Form and Formlessness of Love

by | Nov 12, 2014 | 0 comments

Embracing her sexual identity later in life, an Anonymous Reader shares the discovery that helped her feel love.

I was 30 when I made my first independent decision on homosexuality. I had been raised in a small Christian community, where my father was the leading minister. He was, in my young mind and I think in many even older minds, a close confidant of God. My mother was his handmaiden. I tell you this because, in that world, one did not question the proclamations made by my father and by God. As time went on, my father and of course God, too, had strong opinions about sexual things.

As my sister and I matured, our budding sexuality was taken over and used by my father in a variety of ways, none of which had to do with what we needed as young girls and later as adolescents. As he shaped our thinking about sex and disconnected us from our own sexual identity, he also adamantly spoke against homosexuality. “It is sick; it is a sin against God; it is abhorrent and disgusting,” were just some of the things he said. At that time in my life, any possible curiosity or inclination that I may have had about this sexual direction was scared into hiding.

It wasn’t until after his death, and after I was gone from that religious community for many years, that an epiphany at my age of 30 occurred. I was in the UW-Madison School of Social Work, taking a class on family systems. One day, a panel of gay and lesbian couples spoke to us. Until then, to my knowledge, I had never seen or met a gay or lesbian person. I did not know what to expect, given my father’s teachings. I remember the lecture hall and the couples up on the stage. They looked regular, and I realized that I probably had seen or met other people before who were gay or lesbian. What a surprise!

The revelation that came to me as I listened was that the essential of a relationship is loving and being loved, not the particular form this love showed up in. In this world where there is so much vio-lence and hatred, it is a wonderful thing whenever people love each other. I found myself thinking how absurd it was that anyone would try to dictate what form love should come in. That day, I began to understand that love does not have a Correct Form! I recognized the formlessness of love and the beauty and power of love, through whatever form it flows.

As my own children grew up, my youngest daughter fell in love with a woman. Their love and commitment was clear and glorious. I celebrate that relationship as I celebrate my other daughter’s heterosexual relationship.

In my personal life, the experience of being cut off from my own sexuality that had begun early in my life continued to affect my relationship choices and experiences.

And then my brother died, and I exploded out of the heterosexual form of love and relationship dictated in my childhood. He was the last living member of my immediate family, besides me.

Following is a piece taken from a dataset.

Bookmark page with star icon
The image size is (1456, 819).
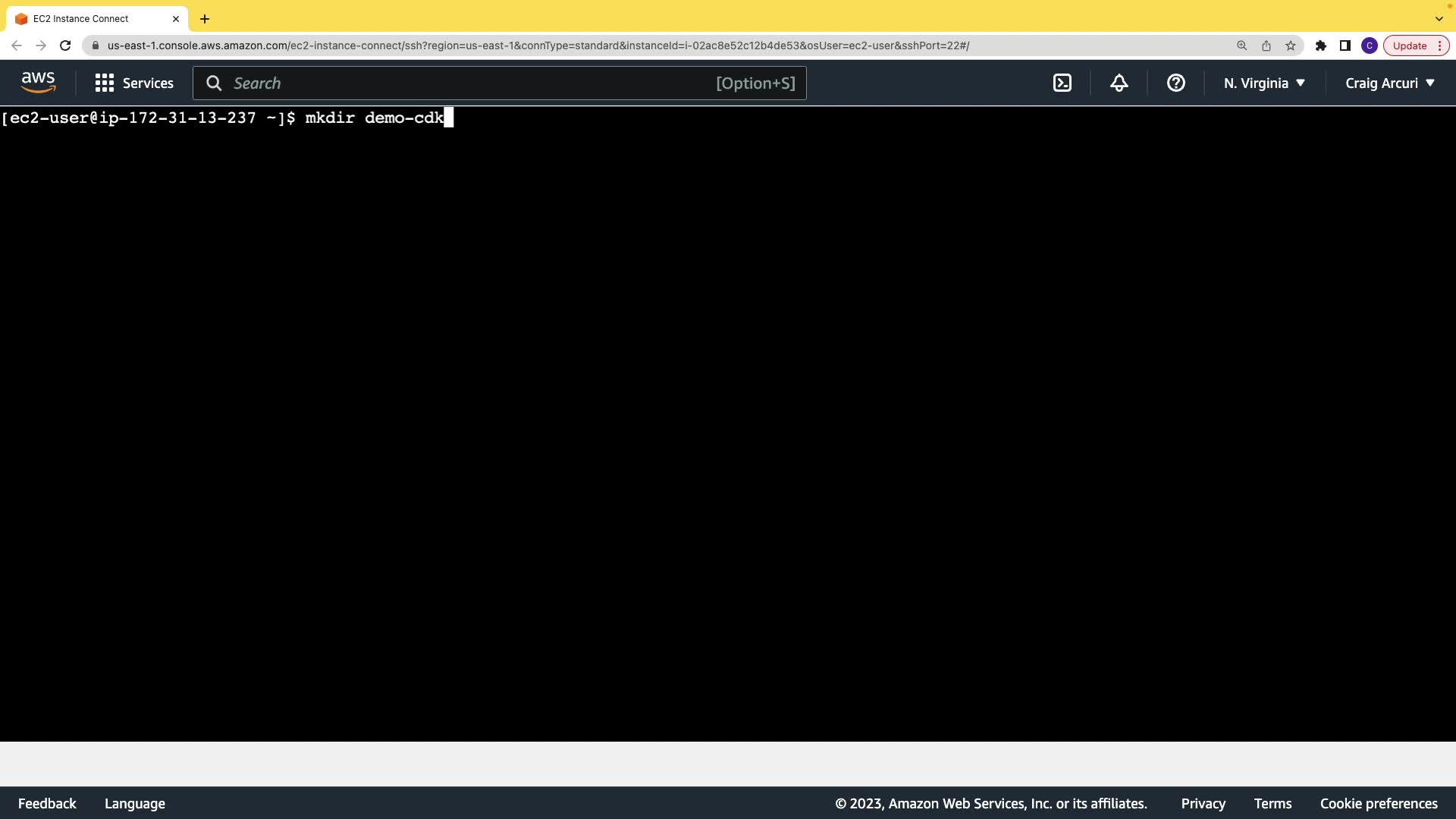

As I look back, it seems like it wasn’t until they were all dead that I could open my own life to a new freedom and new forms of love.

I fell completely, deeply and forever. It was incredible to me to feel this way in a relationship: loving, loved, safe, known, challenged, playful, joyful and sexually awake. I felt love flowing through me, unblocked and alive. Suddenly now, the form seemed to be essential in awakening me to new life, to a new ability to Love. I fell in love with a woman!

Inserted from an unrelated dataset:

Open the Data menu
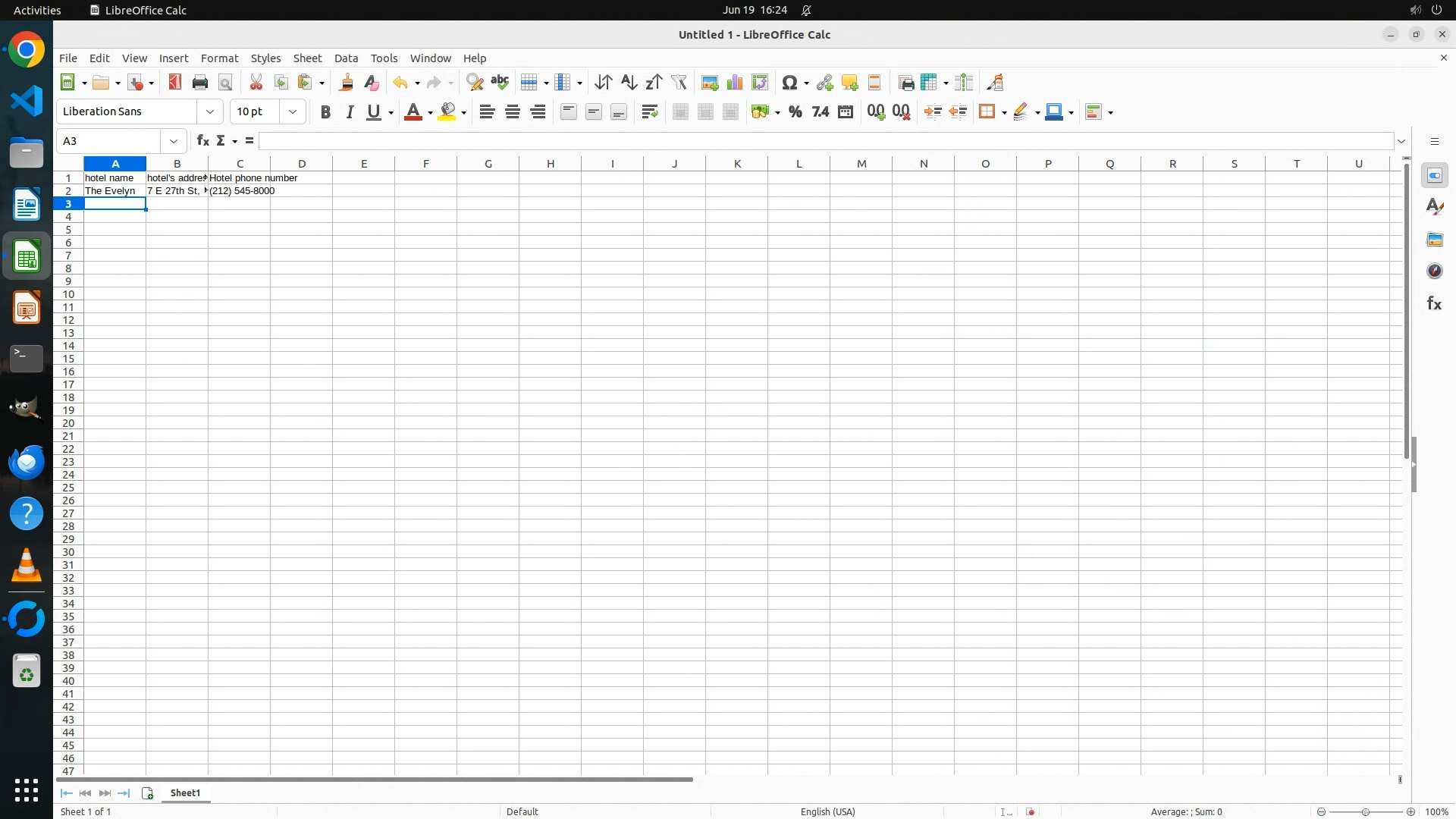The image size is (1456, 819). click(x=346, y=58)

I chose to make a lot of changes in my life, and none of them were hard to do: letting go of physical and emotional baggage, moving from a house I had lived in almost half my life, changing my vision of my future. And I felt the love flowing through me, and I felt loved.

After about a year, my partner told me about her desire to transition to male, saying that finally, because of our relationship, she felt safe enough to take this amazing step toward being in the form he/she really felt him/her self to be.

I was scared about testosterone, and it was clear to me that the gender issue was very real for him/her. Being in the right gender form for him/her self was so important to him/her. For me, the form no longer mattered; the love flowing through me needed no particular form.

So, over the next year, my partner transitioned. As a woman, she spoke of being both male and female, of loving me and being together forever. During the transition, this changed. Being fully a man became his focus. After six months on testosterone, top surgery, and a hysterectomy, he ended our relationship.

After a year passed, I began to again recognize that the particular form of love is not essential for it to flow. My experience of love, opening to it, feeling it flow through me, so full, so fun, is what matters. My spiritual work since then has been to open to this rich wonderful experience of Love, to loving Life, loving the adventure of all of life, being present with each moment, with curiosity and compassion, letting all of me be the channel of Love. And the funny, wonderful thing about love is, it is everywhere, formless in its essence but experienced in some form or another. Love is always in relation to something else. Forms are physical, emotional, psychological, spiritual or any combination of these. In this world, forms shift and change, but Love can always be found at the center of each moment.